When I were a lad looking to get my first bike, a 10 speed had two chainrings and only 5 cogs out back. We wondered how on earth anyone could need that many gears, but still added a 10 speed to our list to Santa!
Roll on more years than I care to mention and collars might be smaller and trousers tighter at the ankles but some things don't change - 10 speed is all the rage again! Except this time we're only talking about what's going on out back. Adding one more cog to the sprocket opens up some interesting options and choices for trail riders out there.
SLX has gone 10 speed and brings a few interesting developments to the market.
Shimano Shadow RD+
The biggest improvement is the addition of the clutch as see on the XTR trail mech. The mechanics are pretty simple. On a usual mech, the lower arm is held under spring tension. When you hit a bump, the chain tries to flap and the inertia of the chain often overcomes the spring tension in the mech, leading to noisy (and paint damaging) chain slap, jumping and possibly dropping.
Shimano added a clutch to their RD+ mechs. Flicking a lever moves a cam and engages a band clutch, which effectively damps the cage movement, holding the lower jockey wheel still and keeping the chain tight at all times, making chain slap a thing of the past and giving you a truly quiet ride.
Unfortunately, Shadow RD+ is only available as 10 speed - the mechs are not compatible with 9 speed cassettes and shifters. A new cable pull ratio means you need a new cassette, mech, chain and shifter to go from 9 speed to 10 and take advantage of the RD+ clutch.
The other big decision with 10 speed is how many chainrings to run. 10 speed at the back has a couple of benefits - either a close ratio for smoother shifts or a larger ultimate gear. While the spread of gears is much improved, if you live somewhere hilly you are going to have to compromise.
Lots of DH and 4X riders are running road blocks - less weight, closer ratios and shorter chains so less slap. For 'AM' duties the option of a 36T rear opens up 1x10 with a chainring around 34 or 36T.
The big disadvantage of that is that if you live near big hills, a 34 is still quite large at the front but not very big for spinning down the road back home. However, many riders still like to run a double.

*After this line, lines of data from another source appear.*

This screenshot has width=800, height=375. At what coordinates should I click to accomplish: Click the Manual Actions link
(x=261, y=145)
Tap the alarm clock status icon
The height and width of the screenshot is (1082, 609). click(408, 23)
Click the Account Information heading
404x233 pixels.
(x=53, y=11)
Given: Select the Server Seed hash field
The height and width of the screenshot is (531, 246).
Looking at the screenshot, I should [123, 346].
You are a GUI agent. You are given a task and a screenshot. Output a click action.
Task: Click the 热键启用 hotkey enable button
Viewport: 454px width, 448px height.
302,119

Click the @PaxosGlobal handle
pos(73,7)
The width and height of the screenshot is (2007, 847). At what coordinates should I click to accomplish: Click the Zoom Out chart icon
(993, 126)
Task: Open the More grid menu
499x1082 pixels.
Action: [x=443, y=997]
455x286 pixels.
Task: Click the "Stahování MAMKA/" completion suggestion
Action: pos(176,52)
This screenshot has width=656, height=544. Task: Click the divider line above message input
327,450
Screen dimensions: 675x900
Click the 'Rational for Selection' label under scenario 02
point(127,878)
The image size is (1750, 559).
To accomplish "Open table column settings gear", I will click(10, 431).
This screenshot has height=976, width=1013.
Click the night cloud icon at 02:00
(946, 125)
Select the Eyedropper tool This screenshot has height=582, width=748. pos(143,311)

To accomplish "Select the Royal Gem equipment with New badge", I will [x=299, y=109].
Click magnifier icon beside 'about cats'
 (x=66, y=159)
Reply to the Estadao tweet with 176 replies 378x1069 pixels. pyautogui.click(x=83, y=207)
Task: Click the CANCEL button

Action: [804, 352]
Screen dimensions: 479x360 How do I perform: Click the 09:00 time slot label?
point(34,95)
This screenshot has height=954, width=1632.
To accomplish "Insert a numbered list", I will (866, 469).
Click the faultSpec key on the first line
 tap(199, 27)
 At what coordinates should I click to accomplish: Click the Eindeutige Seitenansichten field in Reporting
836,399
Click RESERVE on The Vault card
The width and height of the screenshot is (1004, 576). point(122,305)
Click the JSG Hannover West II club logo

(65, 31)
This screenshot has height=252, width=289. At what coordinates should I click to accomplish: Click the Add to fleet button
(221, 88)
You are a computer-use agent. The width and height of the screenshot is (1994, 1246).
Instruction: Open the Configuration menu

For my riding in the Peaks with big hills and a few decent roads back home, a dual setup is still the one. SLX introduces a 24/38 ratio over the previous 22/26 double.
The new chainring setup makes sense - coupled with a 11-34 or even an 11-36 out back and you have a really big range of usable gears that will climb anything, no matter what weight your bike, but still get the speed up on the fire roads or tarmac.
The only problem now is that a lot of frame builders have focussed on getting the pivot optimised for 36T for the last for years. Suddenly a switch to a clutch mech needs not only a new cassette, shifter, mech, cranks but could possibly affect the pivot action of your frame!